=== Section Start ===

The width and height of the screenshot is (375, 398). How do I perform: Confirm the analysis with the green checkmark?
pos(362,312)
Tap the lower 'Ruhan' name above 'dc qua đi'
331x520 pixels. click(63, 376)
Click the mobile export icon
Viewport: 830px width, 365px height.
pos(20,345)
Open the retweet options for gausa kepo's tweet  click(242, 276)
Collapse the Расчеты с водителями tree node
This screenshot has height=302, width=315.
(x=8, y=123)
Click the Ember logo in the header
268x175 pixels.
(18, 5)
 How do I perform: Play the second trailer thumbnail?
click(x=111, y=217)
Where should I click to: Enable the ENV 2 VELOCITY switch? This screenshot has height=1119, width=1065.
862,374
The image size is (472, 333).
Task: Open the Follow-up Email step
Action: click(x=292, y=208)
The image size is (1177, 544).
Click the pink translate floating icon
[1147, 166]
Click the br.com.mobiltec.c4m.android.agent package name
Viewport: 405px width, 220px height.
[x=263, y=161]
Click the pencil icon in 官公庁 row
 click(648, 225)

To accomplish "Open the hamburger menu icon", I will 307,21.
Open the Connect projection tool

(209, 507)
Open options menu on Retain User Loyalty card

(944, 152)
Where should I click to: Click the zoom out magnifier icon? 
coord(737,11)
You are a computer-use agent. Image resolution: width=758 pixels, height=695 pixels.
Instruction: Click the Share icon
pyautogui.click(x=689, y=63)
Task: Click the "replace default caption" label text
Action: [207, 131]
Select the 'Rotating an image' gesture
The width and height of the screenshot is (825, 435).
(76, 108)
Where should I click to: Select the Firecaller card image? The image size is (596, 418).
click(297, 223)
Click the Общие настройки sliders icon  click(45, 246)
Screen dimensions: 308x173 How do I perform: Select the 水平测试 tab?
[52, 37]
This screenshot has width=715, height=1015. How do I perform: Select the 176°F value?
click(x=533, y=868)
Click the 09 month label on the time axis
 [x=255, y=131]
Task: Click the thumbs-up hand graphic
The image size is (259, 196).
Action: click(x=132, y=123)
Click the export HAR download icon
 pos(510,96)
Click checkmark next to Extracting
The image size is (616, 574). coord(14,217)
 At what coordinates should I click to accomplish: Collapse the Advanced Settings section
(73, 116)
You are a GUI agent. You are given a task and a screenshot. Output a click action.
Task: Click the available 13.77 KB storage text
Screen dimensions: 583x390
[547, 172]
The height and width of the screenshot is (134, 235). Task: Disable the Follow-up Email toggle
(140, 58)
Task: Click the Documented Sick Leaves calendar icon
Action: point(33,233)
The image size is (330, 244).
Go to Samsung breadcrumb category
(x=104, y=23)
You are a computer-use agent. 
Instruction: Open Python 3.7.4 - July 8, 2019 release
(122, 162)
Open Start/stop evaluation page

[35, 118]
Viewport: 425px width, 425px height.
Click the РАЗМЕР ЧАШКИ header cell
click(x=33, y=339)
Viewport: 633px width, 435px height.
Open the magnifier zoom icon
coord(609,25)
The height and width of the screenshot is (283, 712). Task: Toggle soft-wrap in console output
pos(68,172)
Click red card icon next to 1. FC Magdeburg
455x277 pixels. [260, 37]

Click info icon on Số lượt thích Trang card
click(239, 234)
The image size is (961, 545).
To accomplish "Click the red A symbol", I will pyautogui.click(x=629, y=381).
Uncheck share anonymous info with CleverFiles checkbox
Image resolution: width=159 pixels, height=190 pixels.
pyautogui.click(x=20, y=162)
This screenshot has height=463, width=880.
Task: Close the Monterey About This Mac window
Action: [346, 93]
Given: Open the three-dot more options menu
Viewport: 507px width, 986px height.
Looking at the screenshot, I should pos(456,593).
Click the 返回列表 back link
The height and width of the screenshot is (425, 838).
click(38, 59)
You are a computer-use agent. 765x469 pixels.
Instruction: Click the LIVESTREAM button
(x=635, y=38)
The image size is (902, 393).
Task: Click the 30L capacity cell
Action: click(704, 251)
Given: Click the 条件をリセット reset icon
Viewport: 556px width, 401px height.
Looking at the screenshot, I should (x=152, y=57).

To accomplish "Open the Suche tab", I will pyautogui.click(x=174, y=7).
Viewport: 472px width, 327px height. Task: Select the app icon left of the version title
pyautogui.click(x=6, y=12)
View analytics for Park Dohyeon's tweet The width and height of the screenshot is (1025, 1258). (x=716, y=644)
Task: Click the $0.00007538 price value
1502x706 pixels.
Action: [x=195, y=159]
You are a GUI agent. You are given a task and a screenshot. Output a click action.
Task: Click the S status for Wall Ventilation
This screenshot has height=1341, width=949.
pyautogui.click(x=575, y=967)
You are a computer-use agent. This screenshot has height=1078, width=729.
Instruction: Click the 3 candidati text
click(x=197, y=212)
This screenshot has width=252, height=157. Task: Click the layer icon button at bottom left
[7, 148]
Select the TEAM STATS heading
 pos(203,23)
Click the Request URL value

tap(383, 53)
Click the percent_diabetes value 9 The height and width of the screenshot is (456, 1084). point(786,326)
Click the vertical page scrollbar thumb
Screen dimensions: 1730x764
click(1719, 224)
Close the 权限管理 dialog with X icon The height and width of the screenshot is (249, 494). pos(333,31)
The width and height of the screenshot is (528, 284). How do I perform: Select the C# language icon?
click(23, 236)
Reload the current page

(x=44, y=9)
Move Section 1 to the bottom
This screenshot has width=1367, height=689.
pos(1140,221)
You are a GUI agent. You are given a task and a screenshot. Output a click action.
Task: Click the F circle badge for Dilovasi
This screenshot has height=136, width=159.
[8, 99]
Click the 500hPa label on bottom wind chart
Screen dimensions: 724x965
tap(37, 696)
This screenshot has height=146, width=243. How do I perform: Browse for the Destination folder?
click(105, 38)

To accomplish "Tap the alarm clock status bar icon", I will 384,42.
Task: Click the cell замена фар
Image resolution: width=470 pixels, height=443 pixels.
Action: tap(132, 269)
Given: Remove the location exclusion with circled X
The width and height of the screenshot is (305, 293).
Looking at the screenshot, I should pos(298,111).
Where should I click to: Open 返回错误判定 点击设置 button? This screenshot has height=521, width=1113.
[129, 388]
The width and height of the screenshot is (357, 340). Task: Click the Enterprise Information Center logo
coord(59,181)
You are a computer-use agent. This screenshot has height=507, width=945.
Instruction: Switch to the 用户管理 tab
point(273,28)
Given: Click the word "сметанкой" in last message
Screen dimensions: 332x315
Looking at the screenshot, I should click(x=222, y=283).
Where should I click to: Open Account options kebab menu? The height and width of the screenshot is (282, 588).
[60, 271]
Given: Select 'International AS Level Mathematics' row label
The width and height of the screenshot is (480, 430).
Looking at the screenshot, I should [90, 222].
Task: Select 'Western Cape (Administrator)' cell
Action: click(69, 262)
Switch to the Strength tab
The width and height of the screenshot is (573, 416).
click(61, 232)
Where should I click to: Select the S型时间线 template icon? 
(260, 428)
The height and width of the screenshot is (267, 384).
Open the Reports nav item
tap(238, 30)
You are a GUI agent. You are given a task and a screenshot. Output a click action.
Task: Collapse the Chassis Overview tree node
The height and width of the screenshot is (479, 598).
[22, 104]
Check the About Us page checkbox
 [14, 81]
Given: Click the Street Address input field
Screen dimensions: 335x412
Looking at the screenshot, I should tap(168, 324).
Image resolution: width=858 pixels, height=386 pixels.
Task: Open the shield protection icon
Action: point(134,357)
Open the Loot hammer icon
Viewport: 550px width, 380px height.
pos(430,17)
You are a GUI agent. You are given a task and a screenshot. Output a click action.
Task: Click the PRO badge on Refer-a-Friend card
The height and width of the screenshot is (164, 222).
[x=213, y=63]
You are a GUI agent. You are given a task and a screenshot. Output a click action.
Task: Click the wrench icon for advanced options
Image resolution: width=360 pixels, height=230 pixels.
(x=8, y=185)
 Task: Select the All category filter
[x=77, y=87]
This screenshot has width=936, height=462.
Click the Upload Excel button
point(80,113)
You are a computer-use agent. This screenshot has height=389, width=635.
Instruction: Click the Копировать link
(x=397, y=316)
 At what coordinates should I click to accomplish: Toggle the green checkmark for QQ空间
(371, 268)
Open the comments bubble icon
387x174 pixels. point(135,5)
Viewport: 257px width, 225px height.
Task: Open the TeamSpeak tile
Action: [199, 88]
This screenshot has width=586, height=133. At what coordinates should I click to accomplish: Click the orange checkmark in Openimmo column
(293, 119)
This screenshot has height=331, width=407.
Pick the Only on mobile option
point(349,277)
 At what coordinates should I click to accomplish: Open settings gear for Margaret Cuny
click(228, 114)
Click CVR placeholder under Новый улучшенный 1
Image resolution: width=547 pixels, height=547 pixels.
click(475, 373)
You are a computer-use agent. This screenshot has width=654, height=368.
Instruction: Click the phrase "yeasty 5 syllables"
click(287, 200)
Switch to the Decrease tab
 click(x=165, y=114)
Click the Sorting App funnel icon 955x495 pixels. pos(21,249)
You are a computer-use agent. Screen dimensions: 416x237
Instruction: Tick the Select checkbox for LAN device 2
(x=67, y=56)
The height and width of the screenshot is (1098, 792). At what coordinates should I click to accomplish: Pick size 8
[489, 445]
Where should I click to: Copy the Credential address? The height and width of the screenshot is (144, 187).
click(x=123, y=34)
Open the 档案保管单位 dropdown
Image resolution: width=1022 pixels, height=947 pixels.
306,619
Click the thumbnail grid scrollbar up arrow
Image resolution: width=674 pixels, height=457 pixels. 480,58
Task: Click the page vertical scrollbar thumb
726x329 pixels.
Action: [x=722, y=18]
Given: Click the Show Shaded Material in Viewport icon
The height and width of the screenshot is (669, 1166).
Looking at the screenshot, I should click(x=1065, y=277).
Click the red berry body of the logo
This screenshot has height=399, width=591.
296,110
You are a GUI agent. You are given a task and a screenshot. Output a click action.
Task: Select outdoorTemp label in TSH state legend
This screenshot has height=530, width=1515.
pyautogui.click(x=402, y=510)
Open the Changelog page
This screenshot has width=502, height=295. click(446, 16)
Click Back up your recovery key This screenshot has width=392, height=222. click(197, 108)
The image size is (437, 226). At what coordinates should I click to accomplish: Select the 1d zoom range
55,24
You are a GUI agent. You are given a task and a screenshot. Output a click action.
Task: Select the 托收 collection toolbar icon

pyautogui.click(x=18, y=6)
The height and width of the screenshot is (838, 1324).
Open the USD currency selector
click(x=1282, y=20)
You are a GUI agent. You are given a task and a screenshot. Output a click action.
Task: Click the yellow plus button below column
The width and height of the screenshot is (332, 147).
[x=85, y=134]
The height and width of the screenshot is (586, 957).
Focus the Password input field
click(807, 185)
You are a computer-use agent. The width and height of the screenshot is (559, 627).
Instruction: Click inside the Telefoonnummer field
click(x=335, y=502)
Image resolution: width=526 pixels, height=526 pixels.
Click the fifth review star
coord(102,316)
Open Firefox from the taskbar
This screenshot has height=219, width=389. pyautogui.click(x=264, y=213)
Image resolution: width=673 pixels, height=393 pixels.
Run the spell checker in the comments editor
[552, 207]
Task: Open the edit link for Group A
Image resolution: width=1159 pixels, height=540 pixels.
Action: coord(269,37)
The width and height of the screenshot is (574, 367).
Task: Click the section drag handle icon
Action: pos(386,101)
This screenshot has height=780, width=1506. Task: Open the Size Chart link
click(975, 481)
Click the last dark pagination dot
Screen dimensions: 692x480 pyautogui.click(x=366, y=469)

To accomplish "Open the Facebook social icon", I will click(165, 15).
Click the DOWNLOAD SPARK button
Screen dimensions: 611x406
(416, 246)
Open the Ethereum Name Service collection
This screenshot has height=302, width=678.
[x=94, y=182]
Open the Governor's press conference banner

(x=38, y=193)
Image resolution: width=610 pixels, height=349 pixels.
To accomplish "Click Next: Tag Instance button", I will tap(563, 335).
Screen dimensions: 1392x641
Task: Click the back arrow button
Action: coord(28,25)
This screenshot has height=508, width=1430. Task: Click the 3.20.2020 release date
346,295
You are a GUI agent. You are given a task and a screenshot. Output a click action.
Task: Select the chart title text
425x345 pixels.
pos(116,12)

=== Section End ===

Gather each line from the listing above that holds "vertical".

→ Result
Click the vertical page scrollbar thumb
Task: Click the page vertical scrollbar thumb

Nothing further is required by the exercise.